_INSTRUCTIONS FOR THE TASK:_ What is needed here is a verbatim copy of the records that follow.

_SOURCE INFORMATION:_
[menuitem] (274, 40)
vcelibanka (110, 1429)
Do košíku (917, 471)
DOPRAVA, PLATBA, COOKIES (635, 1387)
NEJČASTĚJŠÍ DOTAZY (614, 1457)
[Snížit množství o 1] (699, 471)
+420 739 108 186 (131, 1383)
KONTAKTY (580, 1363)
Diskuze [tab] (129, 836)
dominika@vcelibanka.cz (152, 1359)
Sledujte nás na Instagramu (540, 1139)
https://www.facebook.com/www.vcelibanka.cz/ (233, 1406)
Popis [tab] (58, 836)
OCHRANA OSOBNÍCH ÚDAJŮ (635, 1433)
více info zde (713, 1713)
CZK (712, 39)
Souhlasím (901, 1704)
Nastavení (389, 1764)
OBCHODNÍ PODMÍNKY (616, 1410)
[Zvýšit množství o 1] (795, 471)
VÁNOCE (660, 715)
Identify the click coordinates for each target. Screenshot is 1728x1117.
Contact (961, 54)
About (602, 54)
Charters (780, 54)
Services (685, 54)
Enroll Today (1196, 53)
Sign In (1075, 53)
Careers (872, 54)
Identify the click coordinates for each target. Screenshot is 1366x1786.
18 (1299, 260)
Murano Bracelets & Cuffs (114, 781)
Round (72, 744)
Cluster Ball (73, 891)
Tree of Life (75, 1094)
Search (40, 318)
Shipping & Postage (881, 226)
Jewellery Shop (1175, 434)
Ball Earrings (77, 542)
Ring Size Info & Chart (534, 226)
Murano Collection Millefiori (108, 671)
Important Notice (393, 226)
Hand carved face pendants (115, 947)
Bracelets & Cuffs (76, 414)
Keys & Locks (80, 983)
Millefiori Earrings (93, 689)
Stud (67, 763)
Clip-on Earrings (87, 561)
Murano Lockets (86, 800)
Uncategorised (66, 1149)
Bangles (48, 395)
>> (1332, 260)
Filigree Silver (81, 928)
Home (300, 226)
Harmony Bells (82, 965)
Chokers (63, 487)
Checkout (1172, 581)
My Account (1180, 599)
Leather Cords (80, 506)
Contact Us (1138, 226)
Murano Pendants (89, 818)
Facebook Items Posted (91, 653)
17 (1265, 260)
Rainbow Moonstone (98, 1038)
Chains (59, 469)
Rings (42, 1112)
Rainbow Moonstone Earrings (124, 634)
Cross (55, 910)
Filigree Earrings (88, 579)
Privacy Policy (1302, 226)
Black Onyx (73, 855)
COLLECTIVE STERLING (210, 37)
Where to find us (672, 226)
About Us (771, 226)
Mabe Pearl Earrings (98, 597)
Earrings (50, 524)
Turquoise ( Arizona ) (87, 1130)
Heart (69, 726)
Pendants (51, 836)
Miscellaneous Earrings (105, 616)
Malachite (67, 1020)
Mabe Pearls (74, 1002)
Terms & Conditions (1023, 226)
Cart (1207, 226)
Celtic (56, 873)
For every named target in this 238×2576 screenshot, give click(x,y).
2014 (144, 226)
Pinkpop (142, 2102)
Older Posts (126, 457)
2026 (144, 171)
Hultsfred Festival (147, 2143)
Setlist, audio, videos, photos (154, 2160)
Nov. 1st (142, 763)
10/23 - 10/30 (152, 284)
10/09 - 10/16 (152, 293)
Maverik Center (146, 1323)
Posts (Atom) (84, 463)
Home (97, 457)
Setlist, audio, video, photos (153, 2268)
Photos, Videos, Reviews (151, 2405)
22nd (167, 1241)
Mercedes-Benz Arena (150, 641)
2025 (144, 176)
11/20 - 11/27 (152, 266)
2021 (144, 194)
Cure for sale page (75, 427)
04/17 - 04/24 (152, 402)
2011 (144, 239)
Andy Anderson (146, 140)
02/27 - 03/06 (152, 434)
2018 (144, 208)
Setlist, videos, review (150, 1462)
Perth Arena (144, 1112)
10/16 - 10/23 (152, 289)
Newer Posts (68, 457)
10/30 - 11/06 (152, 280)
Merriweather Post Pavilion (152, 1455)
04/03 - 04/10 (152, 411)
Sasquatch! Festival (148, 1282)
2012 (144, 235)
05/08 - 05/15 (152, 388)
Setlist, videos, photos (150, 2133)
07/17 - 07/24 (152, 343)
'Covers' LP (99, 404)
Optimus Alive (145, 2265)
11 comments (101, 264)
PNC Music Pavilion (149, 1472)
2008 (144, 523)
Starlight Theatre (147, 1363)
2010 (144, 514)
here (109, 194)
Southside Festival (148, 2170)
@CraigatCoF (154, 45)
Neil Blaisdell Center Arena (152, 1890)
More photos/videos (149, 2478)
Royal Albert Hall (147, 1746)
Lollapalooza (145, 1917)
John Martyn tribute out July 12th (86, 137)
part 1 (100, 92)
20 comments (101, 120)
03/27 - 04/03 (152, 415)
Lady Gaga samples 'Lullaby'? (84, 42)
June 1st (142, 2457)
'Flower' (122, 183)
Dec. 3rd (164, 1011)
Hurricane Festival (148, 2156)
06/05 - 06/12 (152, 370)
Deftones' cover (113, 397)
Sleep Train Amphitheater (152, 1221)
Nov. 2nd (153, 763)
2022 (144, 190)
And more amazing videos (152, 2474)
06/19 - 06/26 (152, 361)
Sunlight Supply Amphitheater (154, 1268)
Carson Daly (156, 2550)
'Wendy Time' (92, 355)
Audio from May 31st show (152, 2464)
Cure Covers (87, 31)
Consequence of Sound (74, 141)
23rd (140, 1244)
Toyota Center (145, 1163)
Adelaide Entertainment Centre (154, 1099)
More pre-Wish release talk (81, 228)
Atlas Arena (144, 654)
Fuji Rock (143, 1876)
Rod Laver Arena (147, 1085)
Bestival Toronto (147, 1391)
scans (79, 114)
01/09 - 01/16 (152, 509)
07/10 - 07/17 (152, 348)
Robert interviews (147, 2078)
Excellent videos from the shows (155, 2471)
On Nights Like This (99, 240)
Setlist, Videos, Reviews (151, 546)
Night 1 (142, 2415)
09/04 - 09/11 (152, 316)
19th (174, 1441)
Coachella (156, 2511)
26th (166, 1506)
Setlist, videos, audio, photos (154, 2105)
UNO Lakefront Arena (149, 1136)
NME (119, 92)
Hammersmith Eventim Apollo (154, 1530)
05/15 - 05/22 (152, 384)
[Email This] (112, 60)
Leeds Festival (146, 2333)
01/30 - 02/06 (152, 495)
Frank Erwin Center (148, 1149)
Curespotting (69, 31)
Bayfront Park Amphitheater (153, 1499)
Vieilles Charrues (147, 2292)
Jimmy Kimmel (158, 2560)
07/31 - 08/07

_TASK OUTPUT:_
[menuitem] (274, 40)
vcelibanka (110, 1429)
Do košíku (917, 471)
DOPRAVA, PLATBA, COOKIES (635, 1387)
NEJČASTĚJŠÍ DOTAZY (614, 1457)
[Snížit množství o 1] (699, 471)
+420 739 108 186 (131, 1383)
KONTAKTY (580, 1363)
Diskuze [tab] (129, 836)
dominika@vcelibanka.cz (152, 1359)
Sledujte nás na Instagramu (540, 1139)
https://www.facebook.com/www.vcelibanka.cz/ (233, 1406)
Popis [tab] (58, 836)
OCHRANA OSOBNÍCH ÚDAJŮ (635, 1433)
více info zde (713, 1713)
CZK (712, 39)
Souhlasím (901, 1704)
Nastavení (389, 1764)
OBCHODNÍ PODMÍNKY (616, 1410)
[Zvýšit množství o 1] (795, 471)
VÁNOCE (660, 715)
Identify the click coordinates for each target. Screenshot is 1728x1117.
Contact (961, 54)
About (602, 54)
Charters (780, 54)
Services (685, 54)
Enroll Today (1196, 53)
Sign In (1075, 53)
Careers (872, 54)
Identify the click coordinates for each target. Screenshot is 1366x1786.
18 (1299, 260)
Murano Bracelets & Cuffs (114, 781)
Round (72, 744)
Cluster Ball (73, 891)
Tree of Life (75, 1094)
Search (40, 318)
Shipping & Postage (881, 226)
Jewellery Shop (1175, 434)
Ball Earrings (77, 542)
Ring Size Info & Chart (534, 226)
Murano Collection Millefiori (108, 671)
Important Notice (393, 226)
Hand carved face pendants (115, 947)
Bracelets & Cuffs (76, 414)
Keys & Locks (80, 983)
Millefiori Earrings (93, 689)
Stud (67, 763)
Clip-on Earrings (87, 561)
Murano Lockets (86, 800)
Uncategorised (66, 1149)
Bangles (48, 395)
>> (1332, 260)
Filigree Silver (81, 928)
Home (300, 226)
Harmony Bells (82, 965)
Chokers (63, 487)
Checkout (1172, 581)
My Account (1180, 599)
Leather Cords (80, 506)
Contact Us (1138, 226)
Murano Pendants (89, 818)
Facebook Items Posted (91, 653)
17 (1265, 260)
Rainbow Moonstone (98, 1038)
Chains (59, 469)
Rings (42, 1112)
Rainbow Moonstone Earrings (124, 634)
Cross (55, 910)
Filigree Earrings (88, 579)
Privacy Policy (1302, 226)
Black Onyx (73, 855)
COLLECTIVE STERLING (210, 37)
Where to find us (672, 226)
About Us (771, 226)
Mabe Pearl Earrings (98, 597)
Earrings (50, 524)
Turquoise ( Arizona ) (87, 1130)
Heart (69, 726)
Pendants (51, 836)
Miscellaneous Earrings (105, 616)
Malachite (67, 1020)
Mabe Pearls (74, 1002)
Terms & Conditions (1023, 226)
Cart (1207, 226)
Celtic (56, 873)
For every named target in this 238×2576 screenshot, give click(x,y).
2014 (144, 226)
Pinkpop (142, 2102)
Older Posts (126, 457)
2026 (144, 171)
Hultsfred Festival (147, 2143)
Setlist, audio, videos, photos (154, 2160)
Nov. 1st (142, 763)
10/23 - 10/30 (152, 284)
10/09 - 10/16 (152, 293)
Maverik Center (146, 1323)
Posts (Atom) (84, 463)
Home (97, 457)
Setlist, audio, video, photos (153, 2268)
Photos, Videos, Reviews (151, 2405)
22nd (167, 1241)
Mercedes-Benz Arena (150, 641)
2025 (144, 176)
11/20 - 11/27 (152, 266)
2021 (144, 194)
Cure for sale page (75, 427)
04/17 - 04/24 (152, 402)
2011 (144, 239)
Andy Anderson (146, 140)
02/27 - 03/06 (152, 434)
2018 (144, 208)
Setlist, videos, review (150, 1462)
Perth Arena (144, 1112)
10/16 - 10/23 (152, 289)
Newer Posts (68, 457)
10/30 - 11/06 (152, 280)
Merriweather Post Pavilion (152, 1455)
04/03 - 04/10 (152, 411)
Sasquatch! Festival (148, 1282)
2012 (144, 235)
05/08 - 05/15 (152, 388)
Setlist, videos, photos (150, 2133)
07/17 - 07/24 (152, 343)
'Covers' LP (99, 404)
Optimus Alive (145, 2265)
11 comments (101, 264)
PNC Music Pavilion (149, 1472)
2008 (144, 523)
Starlight Theatre (147, 1363)
2010 (144, 514)
here (109, 194)
Southside Festival (148, 2170)
@CraigatCoF (154, 45)
Neil Blaisdell Center Arena (152, 1890)
More photos/videos (149, 2478)
Royal Albert Hall (147, 1746)
Lollapalooza (145, 1917)
John Martyn tribute out July 12th (86, 137)
part 1 (100, 92)
20 comments (101, 120)
03/27 - 04/03 (152, 415)
Lady Gaga samples 'Lullaby'? (84, 42)
June 1st (142, 2457)
'Flower' (122, 183)
Dec. 3rd (164, 1011)
Hurricane Festival (148, 2156)
06/05 - 06/12 (152, 370)
Deftones' cover (113, 397)
Sleep Train Amphitheater (152, 1221)
Nov. 2nd (153, 763)
2022 (144, 190)
And more amazing videos (152, 2474)
06/19 - 06/26 (152, 361)
Sunlight Supply Amphitheater (154, 1268)
Carson Daly (156, 2550)
'Wendy Time' (92, 355)
Audio from May 31st show (152, 2464)
Cure Covers (87, 31)
Consequence of Sound (74, 141)
23rd (140, 1244)
Toyota Center (145, 1163)
Adelaide Entertainment Centre (154, 1099)
More pre-Wish release talk (81, 228)
Atlas Arena (144, 654)
Fuji Rock (143, 1876)
Rod Laver Arena (147, 1085)
Bestival Toronto (147, 1391)
scans (79, 114)
01/09 - 01/16 (152, 509)
07/10 - 07/17 (152, 348)
Robert interviews (147, 2078)
Excellent videos from the shows (155, 2471)
On Nights Like This (99, 240)
Setlist, Videos, Reviews (151, 546)
Night 1 (142, 2415)
09/04 - 09/11 (152, 316)
19th (174, 1441)
Coachella (156, 2511)
26th (166, 1506)
Setlist, videos, audio, photos (154, 2105)
UNO Lakefront Arena (149, 1136)
NME (119, 92)
Hammersmith Eventim Apollo (154, 1530)
05/15 - 05/22 (152, 384)
[Email This] (112, 60)
Leeds Festival (146, 2333)
01/30 - 02/06 (152, 495)
Frank Erwin Center (148, 1149)
Curespotting (69, 31)
Bayfront Park Amphitheater (153, 1499)
Vieilles Charrues (147, 2292)
Jimmy Kimmel (158, 2560)
07/31 - 08/07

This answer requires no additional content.